Perché un cambio di rotta così repentino? Perché sicuramente non si aspettavano una fuga così immediata e massiccia di molt* creator. Una fuga data da diversi fattori, tra cui la rabbia e il continuo stato di insicurezza finanziaria che comporta lavorare sui siti online. Non è la prima volta che una piattaforma arriva a fare grandi numeri grazie a chi lavora nel mercato sessuale per poi cambiare le linee guida e di fatto cacciare l* sex worker eliminando la loro fonte di reddito da un giorno all’altro. Per molt* non è stata una doccia fredda.

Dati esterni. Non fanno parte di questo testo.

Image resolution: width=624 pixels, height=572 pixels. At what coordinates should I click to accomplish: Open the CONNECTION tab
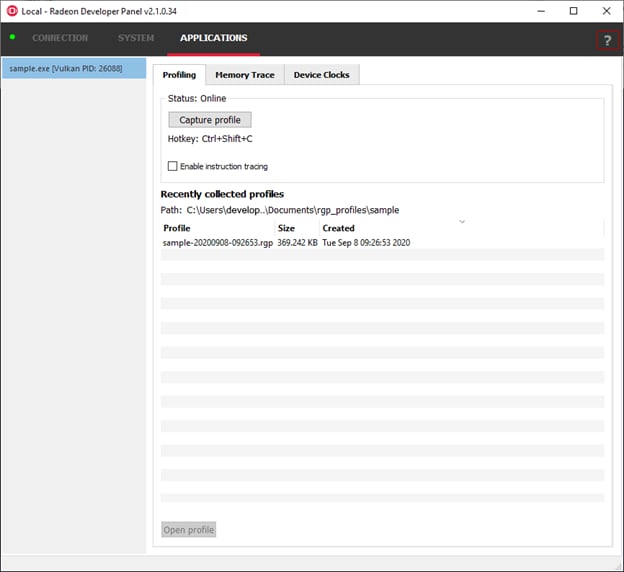coord(60,39)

Dietro la dichiarazione di Onlyfans ci sono una serie di precedenti ed elementi che ci aiutano a chiarire chi sono gli attori in campo. Un fattore determinante è stato sicuramente l’approvazione, nel 2018, delle leggi FOSTA e SESTA negli USA, due leggi contro il traffico di esseri umani che hanno avuto un impatto talmente forte su siti come Craiglist, Reddit e in particolare su Tumblr e Patreon, che ha fatto sì che questi decidessero di bannare totalmente i contenuti sessualmente espliciti mettendo l* sex worker alla porta.
Onlyfans si inserisce in questa fase, accogliendo l* creator. Una fase che vede il mondo delle piattaforme di porno gratuito sempre più nel mirino per diffusione di materiale non consensuale e attraversato da inchieste e scandali, come nel caso di Pornhub, che ha portato Visa e Mastercard a sospendere temporaneamente i pagamenti in arrivo sul sito. Da qui la preoccupazione di Onlyfans di fare la stessa fine, nonostante la struttura della produzione di contenuti e le procedure di controllo siano molto diverse e stringenti.
Tutto è bene quel che finisce bene? No, per nulla. Da un lato chi fa sex work online sta iniziando a cercare di dipendere sempre meno da un’unica piattaforma e magari creare dei propri siti o canali. Diversificazione, autonomia e insicurezza finanziaria sono forse le parole che meglio descrivono la situazione attuale. Dall’altro lato è necessario smontare la narrazione per cui durante la pandemia l* sex worker hanno spostato il loro lavoro online. Questo discorso può valere per una piccola percentuale.
C’è tutta una fetta di chi fa sex work per cui non è andata affatto così; quella composta dalle persone più marginalizzate, che spesso si ritrova a non avere documenti (quindi non potersi registrare sui siti, fare le verifiche, aprire conti bancari, etc) e a non possedere gli strumenti per dotarsi di un’alfabetizzazione digitale. Anche l’esclusione linguistica ha un peso rilevante. Sex worker che non hanno quindi avuto alcun piano b, che sono rimaste ferme per circa un anno, hanno accumulato debiti, non hanno ricevuto nessuna forma di supporto o tutela e che si trovano oggi di fronte ad un mercato ridotto allo stremo, che fa fatica a riprendersi.
Risulta sempre più chiaro, quindi, perché il problema in tutto questo non sia il sesso, ma il lavoro. Un lavoro non riconosciuto per via dello stigma e continuamente attaccato da leggi abolizioniste che non fanno altro che ridurre al minimo i diritti di chi fa sex work.
Ancora una volta, è alla decriminalizzazione che si deve puntare. Fino a che in Italia l* sex worker non potranno riunirsi e costituirsi in sindacati, cooperative, assemblee, collettivi, sarà impossibile organizzarsi come categoria e iniziare una vera lotta per portare avanti rivendicazioni e farsi forza contrattuale, avendo come orizzonte l’autonomia lavorativa.
Ed è per questo che «Sex work is work» non è uno slogan vuoto, ma la prima rivendicazione dell’agenda politica dell* sex worker in tutto il mondo.
Non abbiamo bisogno di opinioni, confronti o analisi. Quelle le hanno già prodotte le dirette interessate. Abbiamo bisogno di supporto, alleanze, ascolto. A partire dal movimento transfemminista, che non può più rimandare una presa di posizione pubblica, chiara ed esplicita.